DOCUMENT SECTION:
======

Essentially, it’s the same format as new viewing: each post is a collection of short reviews; but here they’re five titles plucked at random from my archive of unreviewed films (and I’ve used a random number generator, so it’s genuinely unmethodical). If I can keep this up weekly, it will take me just under two years to clear the backlog — which means I could still be reviewing stuff from 2019 in 2023. Hahaha… haha… ha… ugh.
With that in mind, there’s no need for further ado. This week’s Archive 5 are…
Who’s Afraid of Virginia Woolf? (1966)
(I Care a Lot was originally intended to be part of this post, but then the review turned out a little long, so I spun it off by itself. That’s the kind of thing I’ll probably keep doing, too.)
Never Too Young to Die
Gil Bettman | 97 mins | digital (HD) | 1.85:1 | USA / English | 18 / R
If you dropped A View to a Kill, Rocky Horror, WarGames, and Mad Max 2 into a blender, the end result might be Never Too Young to Die. And if that sounds like a ludicrous, unpalatable mash-up… yep, that’s Never Too Young to Die.

======

GIVEN RECORDS:
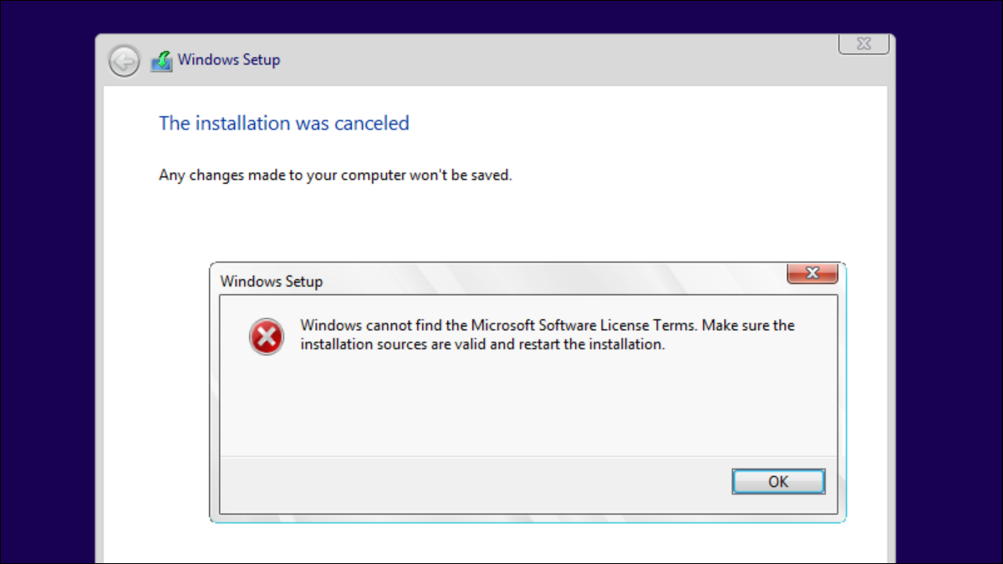
Task: Click the gray button strip left of OK
Action: coord(468,483)
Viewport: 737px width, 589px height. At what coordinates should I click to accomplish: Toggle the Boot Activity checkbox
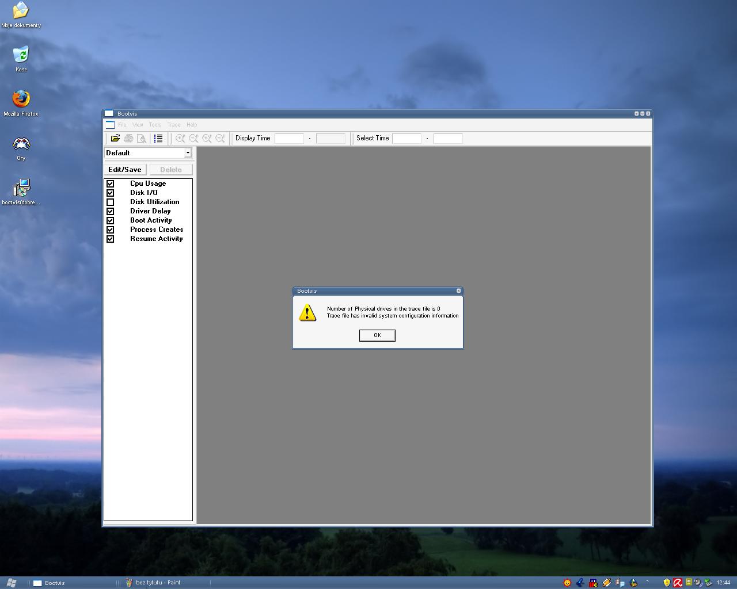111,220
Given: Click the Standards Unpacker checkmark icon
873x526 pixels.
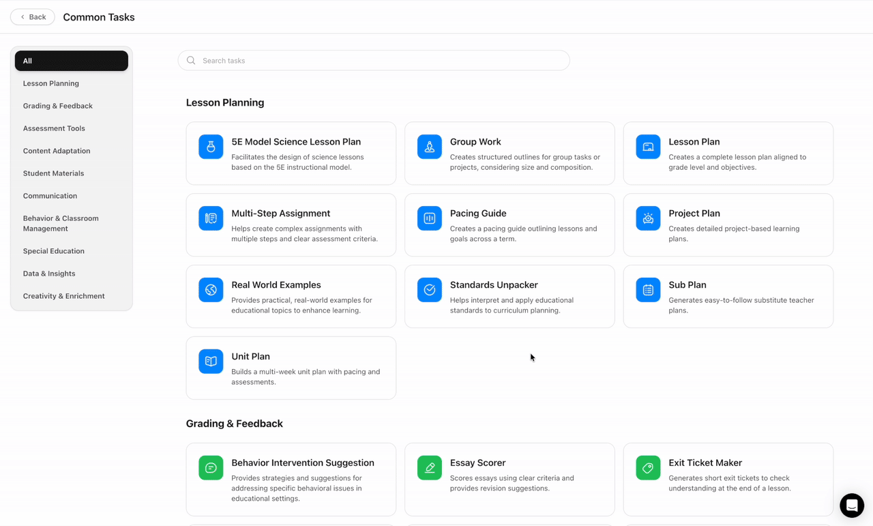Looking at the screenshot, I should (429, 290).
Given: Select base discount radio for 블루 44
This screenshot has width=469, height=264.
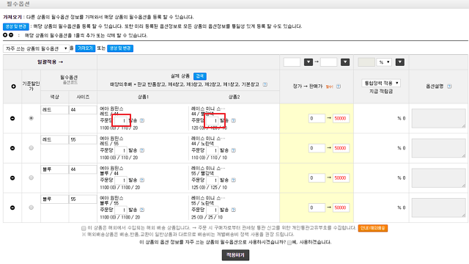Looking at the screenshot, I should (x=31, y=177).
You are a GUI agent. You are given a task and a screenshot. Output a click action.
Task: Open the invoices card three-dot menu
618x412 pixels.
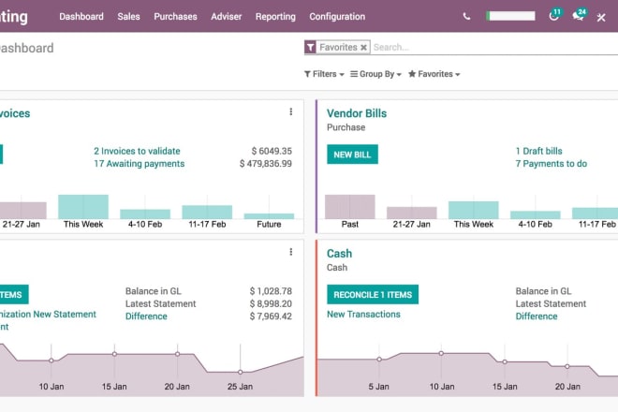pyautogui.click(x=290, y=112)
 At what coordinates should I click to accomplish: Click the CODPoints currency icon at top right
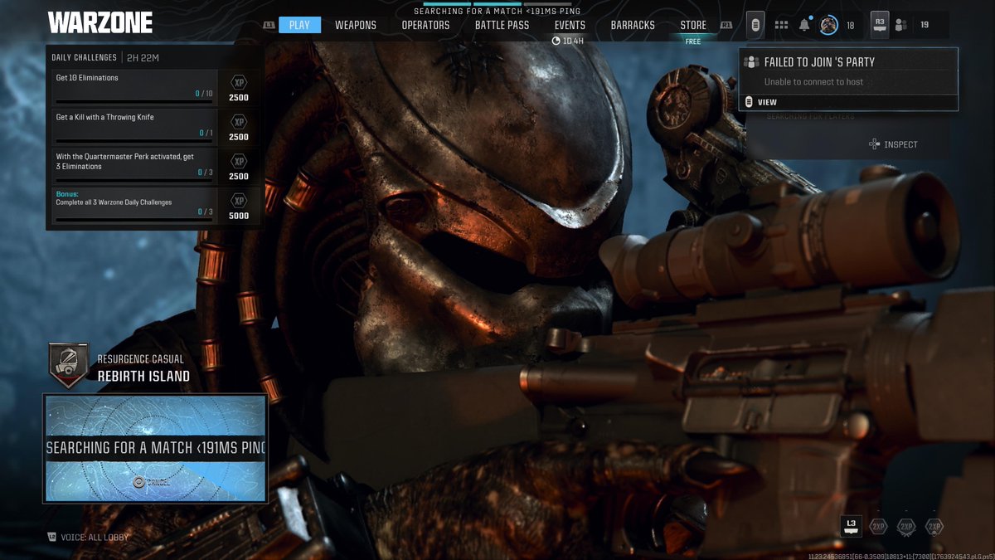click(x=755, y=24)
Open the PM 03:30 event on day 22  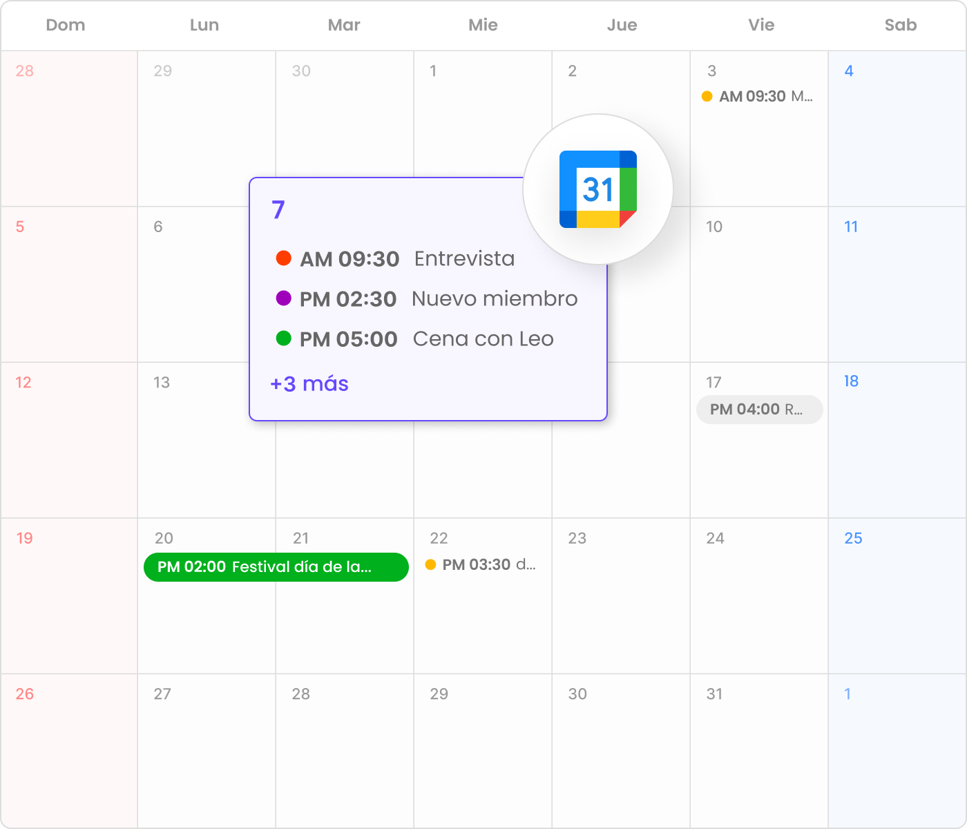click(488, 565)
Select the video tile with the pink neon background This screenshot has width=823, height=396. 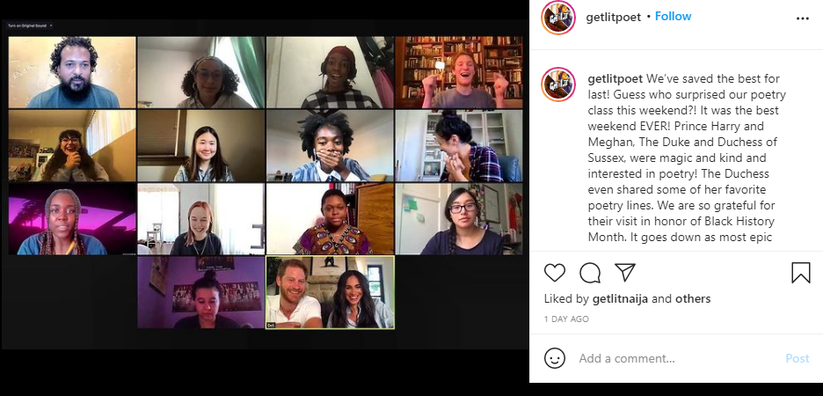[x=72, y=219]
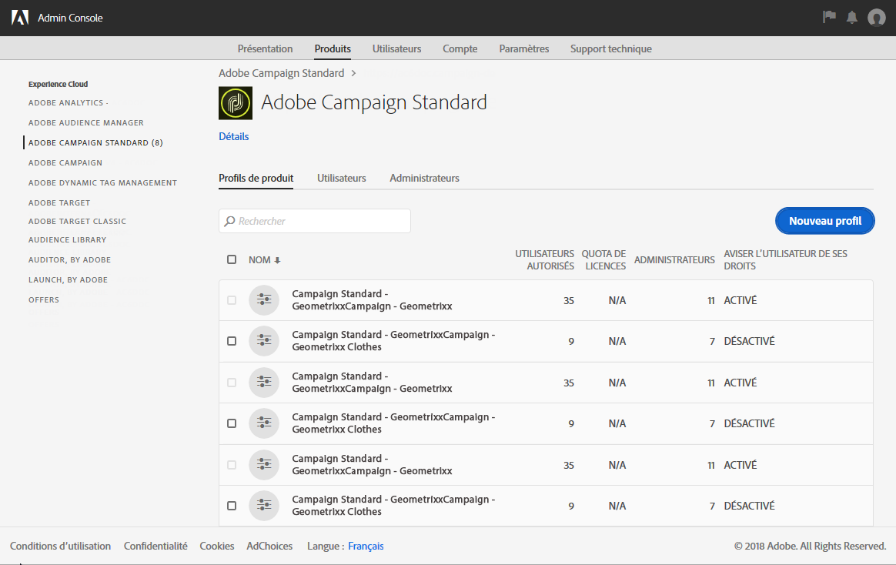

======

SHORT PROBLEM:
Continue the film review text, picking up after its final sentence. The lines that come after the film review text are unrelated and should be left aside.

ANSWER TO THIS PROBLEM:
This direct-to-video action-adventure stars a pre-Full House John Stamos as Lance Stargrove, a teenage gymnast whose dad is a secret agent (played by George Lazenby — aged 47 at the time, but looking at least 20 years older). When daddy is killed, Lance teams up with his partner (singer turned actress Vanity) to go after the culprit: gang leader and wannabe terrorist Velvet Von Ragnar (Gene Simmons (yes, from Kiss), chewing scenery as if he’s not been fed for months).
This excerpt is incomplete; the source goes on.